Quote from Ed Breen:
Even your reference to Rochester and the superficial idea that the City exists because of Kodak shows ignorance of history. Rochester's nick name is the 'Flour City' its real hey day was when it milled and traded grains from the west to the east. The Genesee falls had mills, the canals and rail roads took the flour to eastern cities. Sam Patch dove off the falls when he wasn't doing diving acts in Patterson,NJ another mill town based on trade...
...to continue with the real world, as opposed to the stats...
I never said Rochester existed because of Kodak. If you go back and actually read what I said, what I said was that if any one export became too successful, it would kill the city. Which is what happened when Kodak became so wildly successful they distorted the economy of Rochester and killed it.
This is also what Kellogg did and is still doing to Battle Creek, and what GM and Ford did to Detroit.
In evolution, this is a known phenomenon: generalists thrive, while specialists gradually die off. Human beings are generalists. Mountain gorillas, who are closely related to us, are specialists. We live everywhere, in the billions; they live in one place in Africa, and number maybe in the thousands.
That was my point in that bit. But then I knew, as I said, that the wrong conclusion would be drawn. Everyone is too tied to their view of how the world works and won't take off their blinders to take a walk through their own town and observe reality in action.
Getting back to austerity, you have, as usual, the right analysis and the wrong prescription. You remind me so much of Mundell that I really wonder sometimes if you're him.
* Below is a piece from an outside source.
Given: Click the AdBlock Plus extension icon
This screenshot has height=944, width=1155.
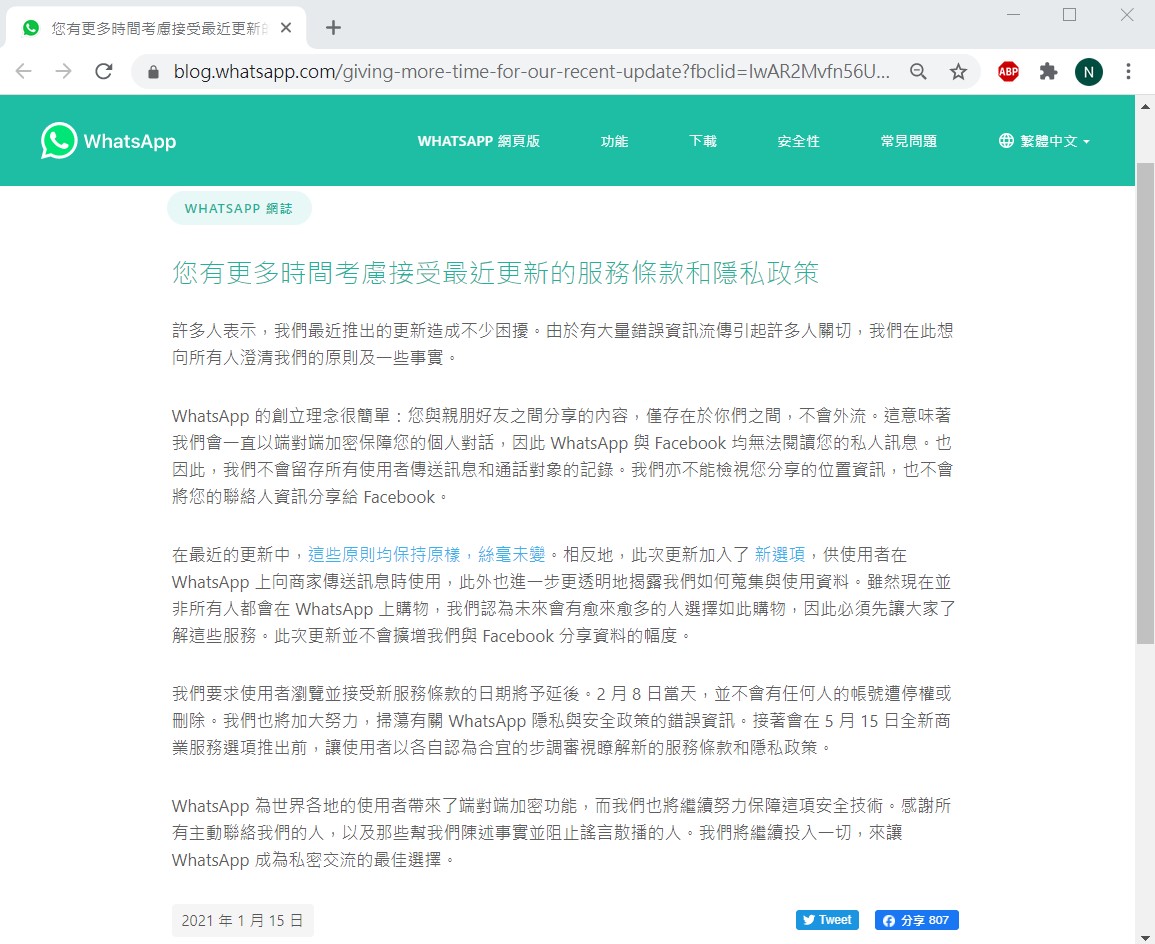Looking at the screenshot, I should point(1008,71).
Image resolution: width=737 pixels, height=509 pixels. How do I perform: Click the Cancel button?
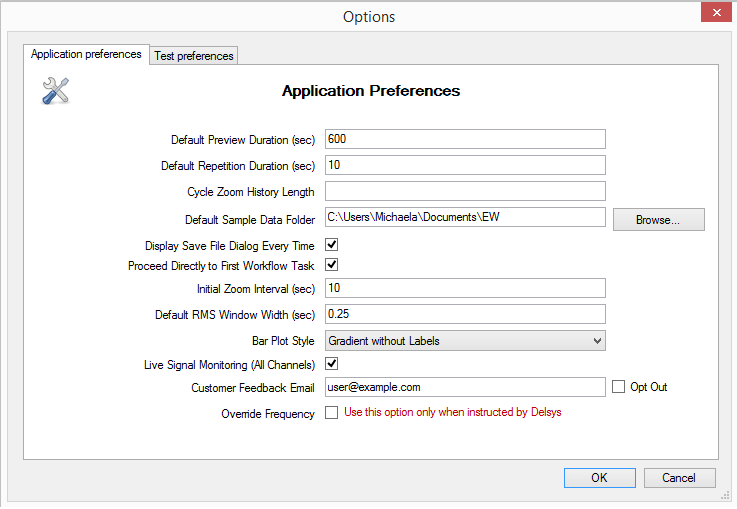pos(680,478)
Austerity in Europe is a result of Germany doing a song and dance around what they've done to their neighbors, as Banjo's link, if anyone here bothered to read it (on the evidence, no one did) showed quite conclusively. The problem in Europe isn't fiscal deficits but trade deficits, and this is a predictable result of Germany dominating the eurozone and therefore getting, at all times, the correct rate of interest and the correct exchange rate for its needs, whereas everyone else in the eurozone only got the price of money they needed by sheer coincidence. The result, over time, in this case a very short time, is that one place, Germany, got all the benefit, and everyone else suffered.
There can be only one winner in a currency union. This is fine if you're a nation and have made that choice; but not so good if you're not. It's one thing for the north of Italy to subsidize the south, although the northerners still resent it sometimes, they will live with it, because blood is thicker than water and all that. It's another thing entirely for Germany to subsidize Greece, as we are now finding out.
As for the eurozone in the aggregate, it makes its living by selling German cars to the rest of the world. But if Germany itself, as we noted in my first rant here, is selling cars and exporting capital and therefore setting itself up to be another Detroit, that means somebody else somewhere else had better be working on something else for the eurozone to live on. If not, in not too long a time Europe won't even count in anyone's view of the world economy; the rest of the world will have passed it by. But for that someone else to be successful in the European multinational context, they're going to need to live in a place that has sovereign control over its own price of money.
You can now all go back to talking about "investment", "taxes", and the rest, and mistaking the effects and the byproducts for the cause and the solution.